Bons tempos aqueles...

"Rio antigo"

Parte I

Eu sou de um tempo distante, o chamado "Tempo do Onça", tempo em que qualquer máquina era uma geringonça...

Sou do tempo em que se amarrava cachorro com lingüiça, que aos domingos a gente ia à missa...
Trago lembranças bacanas das Casas Pernambucanas, das farras, no bonde aberto, dos chapéus da Casa Alberto.

Tempo em que adultério era crime e o Flamengo.. ainda tinha time. Do busca-pé, do rojão, sou do tempo do xarope São João! Venho do tempo em que menino só gostava de menina, tempo do confete e serpentina nas festas de Carnaval do Sírio, do Monte Líbano, dos bailes do Municipal.
Sou do tempo do bicarbonato, do lançamento do Sonrisal.

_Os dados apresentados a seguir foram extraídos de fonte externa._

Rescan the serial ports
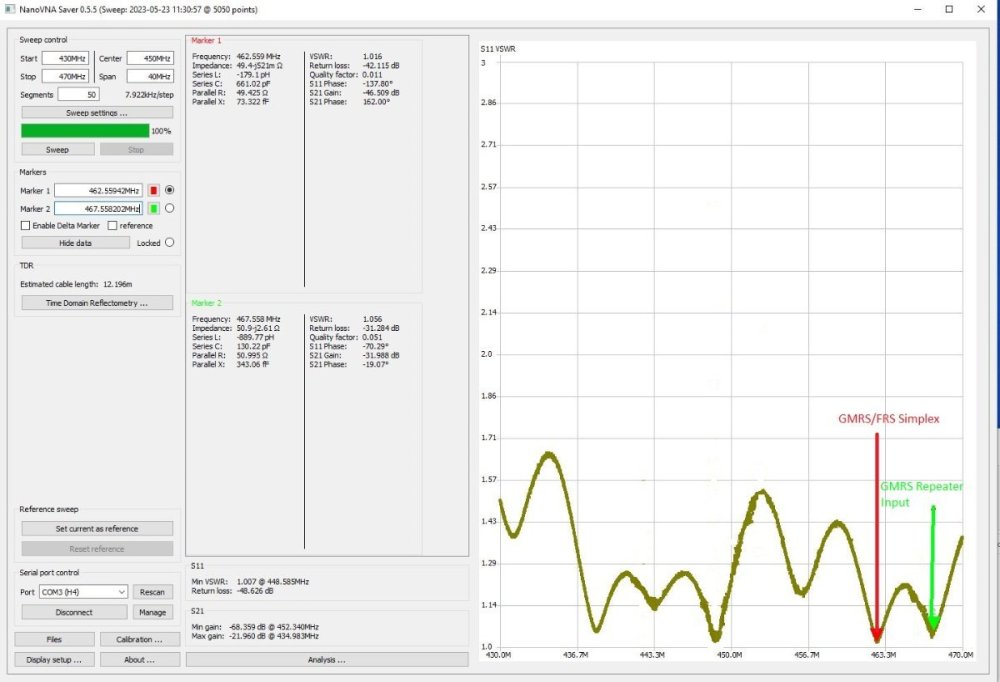The image size is (1000, 682). (152, 592)
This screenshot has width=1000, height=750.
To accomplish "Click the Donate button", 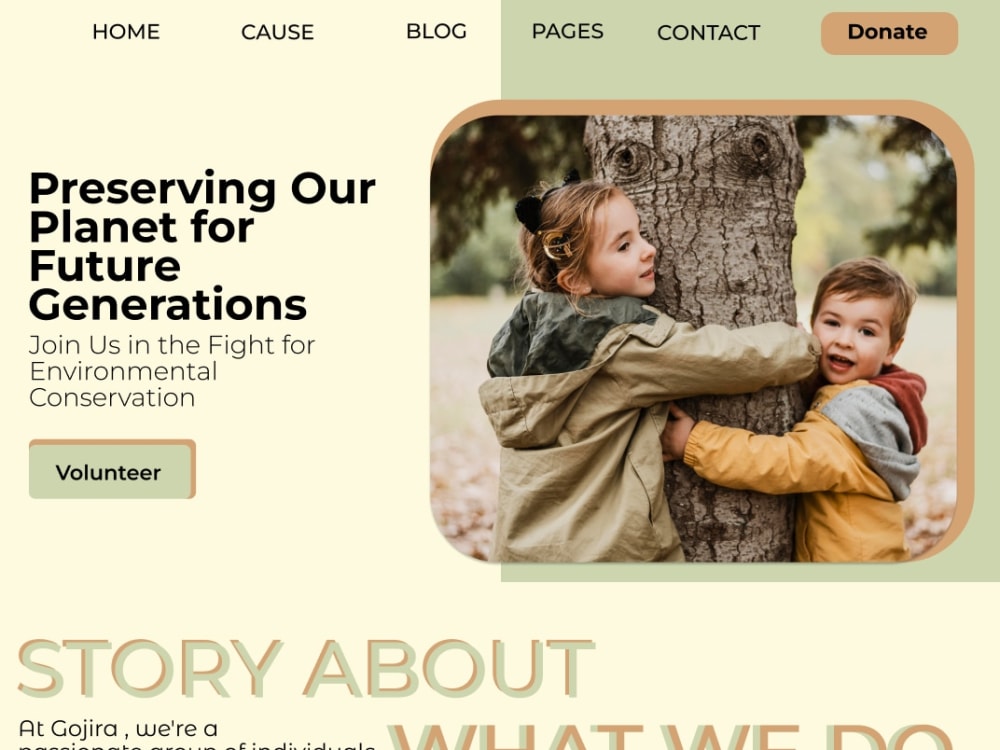I will 889,33.
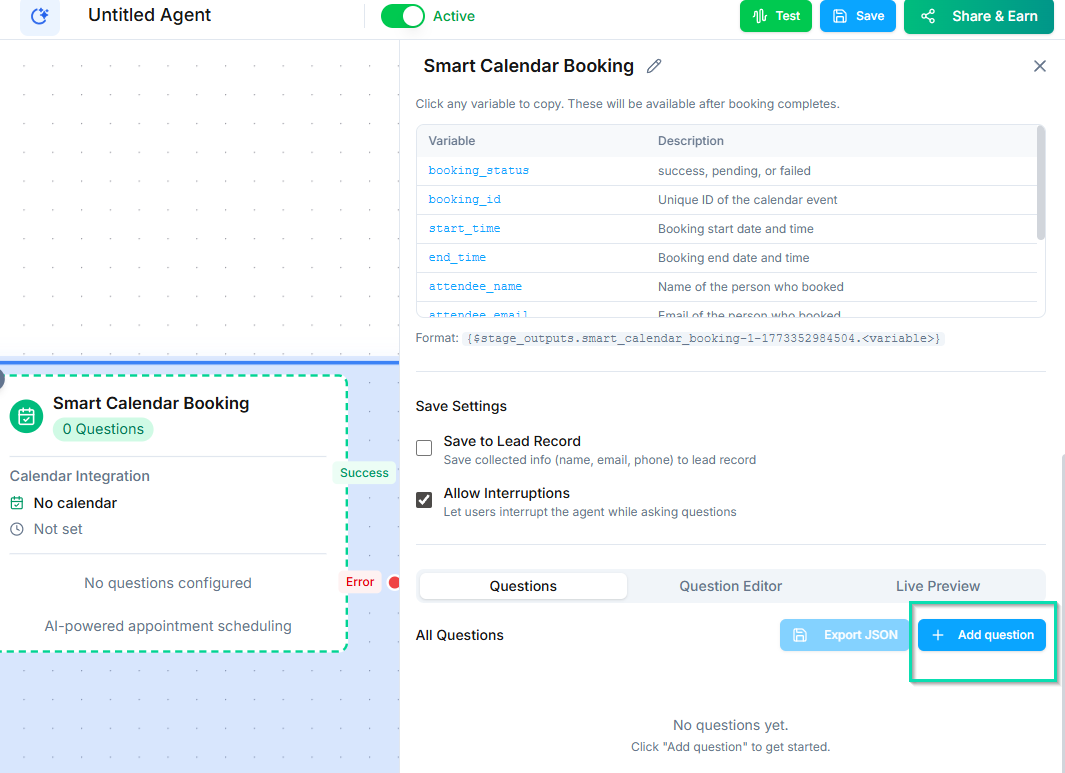The image size is (1065, 773).
Task: Click the red Error output connector dot
Action: tap(393, 582)
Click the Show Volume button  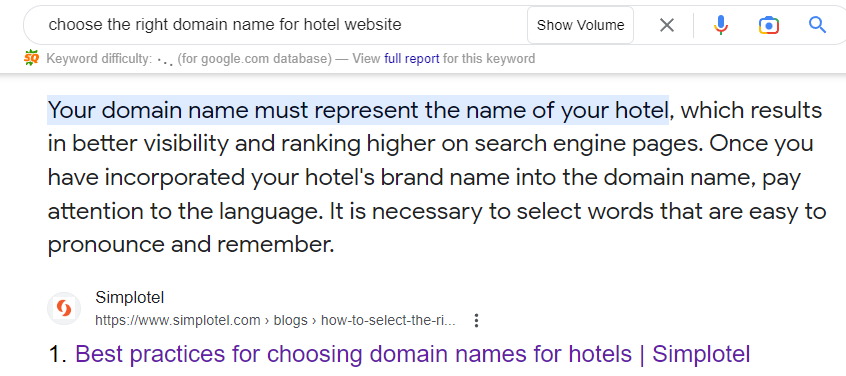[x=580, y=25]
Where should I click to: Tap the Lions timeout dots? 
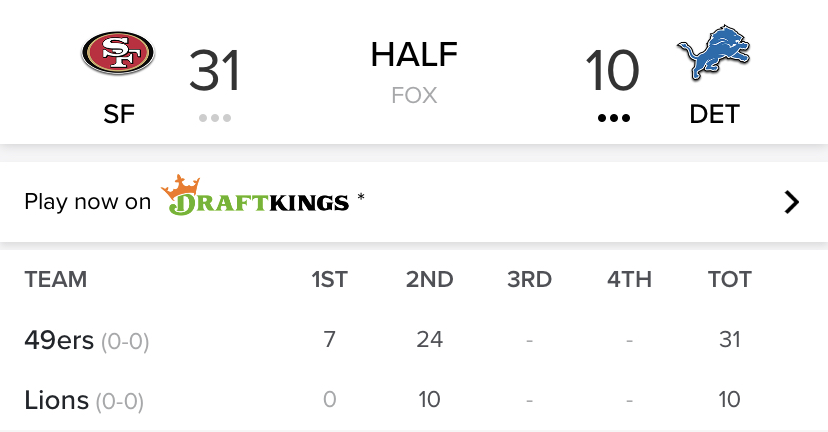pyautogui.click(x=614, y=118)
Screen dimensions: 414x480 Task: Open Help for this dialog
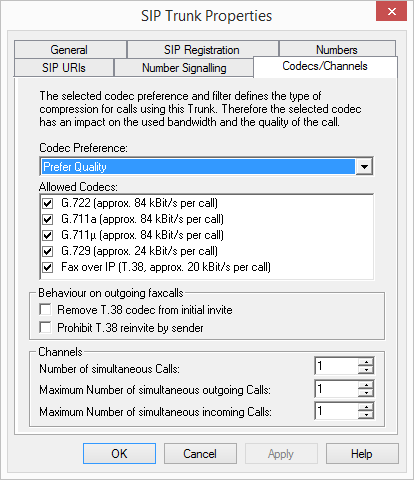(x=362, y=454)
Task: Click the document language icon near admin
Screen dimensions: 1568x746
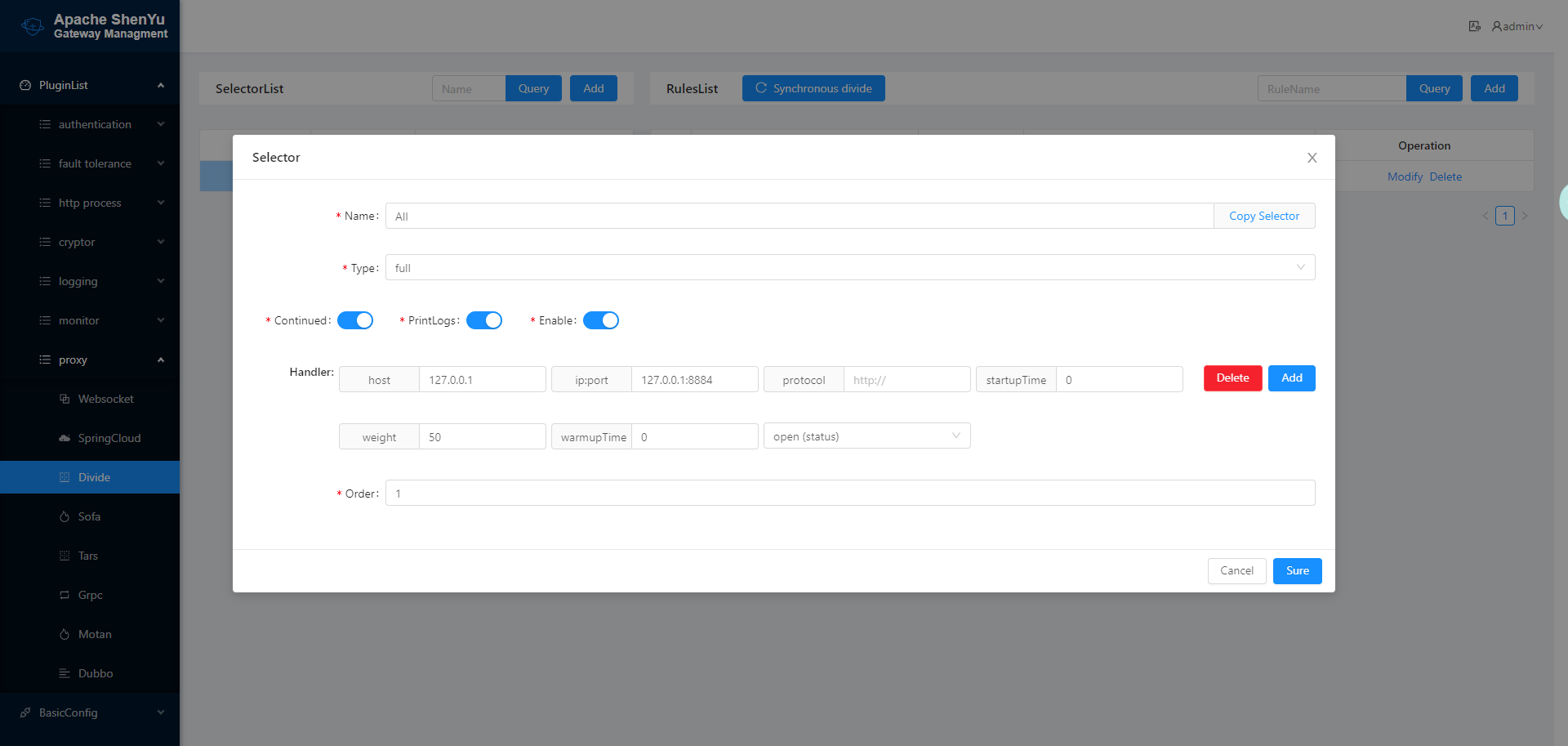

Sou do tempo em que futebol era para macho, em que ninguém sossegava o facho nos bailes de formatura, dos play-boys botando banca.
Tempo que o telefone era preto e a geladeira era branca!

Sou do tempo em que se confiava nas companhias aéreas, em que a penicilina curava as doenças venéreas!

Sou do tempo da Rádio Nacional , do lança perfume no Carnaval, do calouro na hora da peneira. Tempo em que "pó", era o mesmo que poeira...

Tempo do terno risca de giz, da calça de boca apertada, da Lapa de Madame Satã, de poder ir torcer no Maracanã e lembrar da mãe do juiz...

Sou do tempo do Dói-Codi, do comigo-ninguém-pode, da ditadura envergonhada. Sou do tempo em que "ficar" era não ir... Tempo de permitir passeios à beira-mar.

Tempo de se curtir a vida sem medo de bala perdida, tempo de respeito pelos pais. Enfim, sou de um tempo ...que não volta mais...

Parte II

Sou do tempo da brilhantina, do laquê, da Glostora, do Gumex. O correio não tinha Sedex o que vinha era telegrama trazendo uma má notícia...

Sou do tempo em que a polícia perseguia todo sambista que tivesse alguma fama. Tempo em que mulher é que usava brinco, em que as portas não tinham trinco, e que se dizia "demorou", só pra quem chegasse atrasado...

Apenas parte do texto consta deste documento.